Exercise instructions
Rewrite the rows below as a Markdown table with the columns Row and Line, giving each line its number in order and leaving out blank lines.

Data for processing

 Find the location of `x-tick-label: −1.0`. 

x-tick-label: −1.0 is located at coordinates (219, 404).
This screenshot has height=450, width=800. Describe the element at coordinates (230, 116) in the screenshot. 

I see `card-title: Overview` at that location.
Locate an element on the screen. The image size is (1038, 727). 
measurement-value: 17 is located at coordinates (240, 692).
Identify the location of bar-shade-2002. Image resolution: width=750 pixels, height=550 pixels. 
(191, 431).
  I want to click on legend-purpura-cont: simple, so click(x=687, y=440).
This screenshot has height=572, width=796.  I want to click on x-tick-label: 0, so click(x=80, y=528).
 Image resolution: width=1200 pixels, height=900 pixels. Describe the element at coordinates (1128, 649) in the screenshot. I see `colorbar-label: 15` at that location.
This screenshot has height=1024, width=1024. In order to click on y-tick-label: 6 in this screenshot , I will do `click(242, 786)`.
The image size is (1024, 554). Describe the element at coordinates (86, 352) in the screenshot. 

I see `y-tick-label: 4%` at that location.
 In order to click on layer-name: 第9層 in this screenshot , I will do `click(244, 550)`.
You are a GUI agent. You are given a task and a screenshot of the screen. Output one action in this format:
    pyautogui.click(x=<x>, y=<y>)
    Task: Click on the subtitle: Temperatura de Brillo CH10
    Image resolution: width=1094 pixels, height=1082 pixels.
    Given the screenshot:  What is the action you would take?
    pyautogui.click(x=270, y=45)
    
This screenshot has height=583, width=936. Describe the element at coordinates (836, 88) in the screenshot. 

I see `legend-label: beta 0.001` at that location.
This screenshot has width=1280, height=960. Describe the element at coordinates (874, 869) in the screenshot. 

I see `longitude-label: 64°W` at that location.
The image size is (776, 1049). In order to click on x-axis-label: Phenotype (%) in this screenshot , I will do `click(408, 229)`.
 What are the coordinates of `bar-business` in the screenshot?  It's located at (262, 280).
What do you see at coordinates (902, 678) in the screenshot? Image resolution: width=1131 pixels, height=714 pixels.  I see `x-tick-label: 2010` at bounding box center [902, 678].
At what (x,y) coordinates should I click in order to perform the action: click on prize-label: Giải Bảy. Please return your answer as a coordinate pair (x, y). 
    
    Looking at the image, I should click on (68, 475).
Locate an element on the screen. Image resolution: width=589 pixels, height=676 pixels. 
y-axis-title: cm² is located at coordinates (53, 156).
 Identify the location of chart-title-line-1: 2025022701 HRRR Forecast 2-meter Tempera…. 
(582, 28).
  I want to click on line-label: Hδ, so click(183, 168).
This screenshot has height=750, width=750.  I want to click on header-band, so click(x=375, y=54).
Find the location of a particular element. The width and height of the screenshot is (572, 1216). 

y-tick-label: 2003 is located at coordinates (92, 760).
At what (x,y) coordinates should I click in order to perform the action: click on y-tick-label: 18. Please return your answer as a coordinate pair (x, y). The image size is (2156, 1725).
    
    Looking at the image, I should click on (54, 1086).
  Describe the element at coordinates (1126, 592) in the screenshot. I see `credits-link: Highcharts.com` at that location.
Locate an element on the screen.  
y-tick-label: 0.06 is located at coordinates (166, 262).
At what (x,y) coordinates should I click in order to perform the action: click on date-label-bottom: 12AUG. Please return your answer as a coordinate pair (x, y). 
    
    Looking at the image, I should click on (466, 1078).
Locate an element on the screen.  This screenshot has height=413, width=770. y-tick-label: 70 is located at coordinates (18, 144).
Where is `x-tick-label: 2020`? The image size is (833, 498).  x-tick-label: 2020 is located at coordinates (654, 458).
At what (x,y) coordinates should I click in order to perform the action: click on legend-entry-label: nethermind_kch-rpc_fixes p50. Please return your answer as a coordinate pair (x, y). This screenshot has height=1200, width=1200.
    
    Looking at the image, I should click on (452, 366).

Exercise output
| Row | Line |
|---|---|
| 1 |  Find the location of `x-tick-label: −1.0`.  |
| 2 | x-tick-label: −1.0 is located at coordinates (219, 404). |
| 3 | This screenshot has height=450, width=800. Describe the element at coordinates (230, 116) in the screenshot.  |
| 4 | I see `card-title: Overview` at that location. |
| 5 | Locate an element on the screen. The image size is (1038, 727).  |
| 6 | measurement-value: 17 is located at coordinates (240, 692). |
| 7 | Identify the location of bar-shade-2002. Image resolution: width=750 pixels, height=550 pixels.  |
| 8 | (191, 431). |
| 9 |   I want to click on legend-purpura-cont: simple, so click(x=687, y=440). |
| 10 | This screenshot has height=572, width=796.  I want to click on x-tick-label: 0, so click(x=80, y=528). |
| 11 |  Image resolution: width=1200 pixels, height=900 pixels. Describe the element at coordinates (1128, 649) in the screenshot. I see `colorbar-label: 15` at that location. |
| 12 | This screenshot has height=1024, width=1024. In order to click on y-tick-label: 6 in this screenshot , I will do `click(242, 786)`. |
| 13 | The image size is (1024, 554). Describe the element at coordinates (86, 352) in the screenshot.  |
| 14 | I see `y-tick-label: 4%` at that location. |
| 15 |  In order to click on layer-name: 第9層 in this screenshot , I will do `click(244, 550)`. |
| 16 | You are a GUI agent. You are given a task and a screenshot of the screen. Output one action in this format: |
| 17 |     pyautogui.click(x=<x>, y=<y>) |
| 18 |     Task: Click on the subtitle: Temperatura de Brillo CH10 |
| 19 |     Image resolution: width=1094 pixels, height=1082 pixels. |
| 20 |     Given the screenshot:  What is the action you would take? |
| 21 |     pyautogui.click(x=270, y=45) |
| 22 | This screenshot has height=583, width=936. Describe the element at coordinates (836, 88) in the screenshot.  |
| 23 | I see `legend-label: beta 0.001` at that location. |
| 24 | This screenshot has width=1280, height=960. Describe the element at coordinates (874, 869) in the screenshot.  |
| 25 | I see `longitude-label: 64°W` at that location. |
| 26 | The image size is (776, 1049). In order to click on x-axis-label: Phenotype (%) in this screenshot , I will do `click(408, 229)`. |
| 27 |  What are the coordinates of `bar-business` in the screenshot?  It's located at (262, 280). |
| 28 | What do you see at coordinates (902, 678) in the screenshot? Image resolution: width=1131 pixels, height=714 pixels.  I see `x-tick-label: 2010` at bounding box center [902, 678]. |
| 29 | At what (x,y) coordinates should I click in order to perform the action: click on prize-label: Giải Bảy. Please return your answer as a coordinate pair (x, y).  |
| 30 |     Looking at the image, I should click on (68, 475). |
| 31 | Locate an element on the screen. Image resolution: width=589 pixels, height=676 pixels.  |
| 32 | y-axis-title: cm² is located at coordinates (53, 156). |
| 33 |  Identify the location of chart-title-line-1: 2025022701 HRRR Forecast 2-meter Tempera….  |
| 34 | (582, 28). |
| 35 |   I want to click on line-label: Hδ, so click(183, 168). |
| 36 | This screenshot has height=750, width=750.  I want to click on header-band, so click(x=375, y=54). |
| 37 | Find the location of a particular element. The width and height of the screenshot is (572, 1216).  |
| 38 | y-tick-label: 2003 is located at coordinates (92, 760). |
| 39 | At what (x,y) coordinates should I click in order to perform the action: click on y-tick-label: 18. Please return your answer as a coordinate pair (x, y). The image size is (2156, 1725). |
| 40 |     Looking at the image, I should click on (54, 1086). |
| 41 |   Describe the element at coordinates (1126, 592) in the screenshot. I see `credits-link: Highcharts.com` at that location. |
| 42 | Locate an element on the screen.   |
| 43 | y-tick-label: 0.06 is located at coordinates (166, 262). |
| 44 | At what (x,y) coordinates should I click in order to perform the action: click on date-label-bottom: 12AUG. Please return your answer as a coordinate pair (x, y).  |
| 45 |     Looking at the image, I should click on (466, 1078). |
| 46 | Locate an element on the screen.  This screenshot has height=413, width=770. y-tick-label: 70 is located at coordinates (18, 144). |
| 47 | Where is `x-tick-label: 2020`? The image size is (833, 498).  x-tick-label: 2020 is located at coordinates (654, 458). |
| 48 | At what (x,y) coordinates should I click in order to perform the action: click on legend-entry-label: nethermind_kch-rpc_fixes p50. Please return your answer as a coordinate pair (x, y). This screenshot has height=1200, width=1200. |
| 49 |     Looking at the image, I should click on (452, 366). |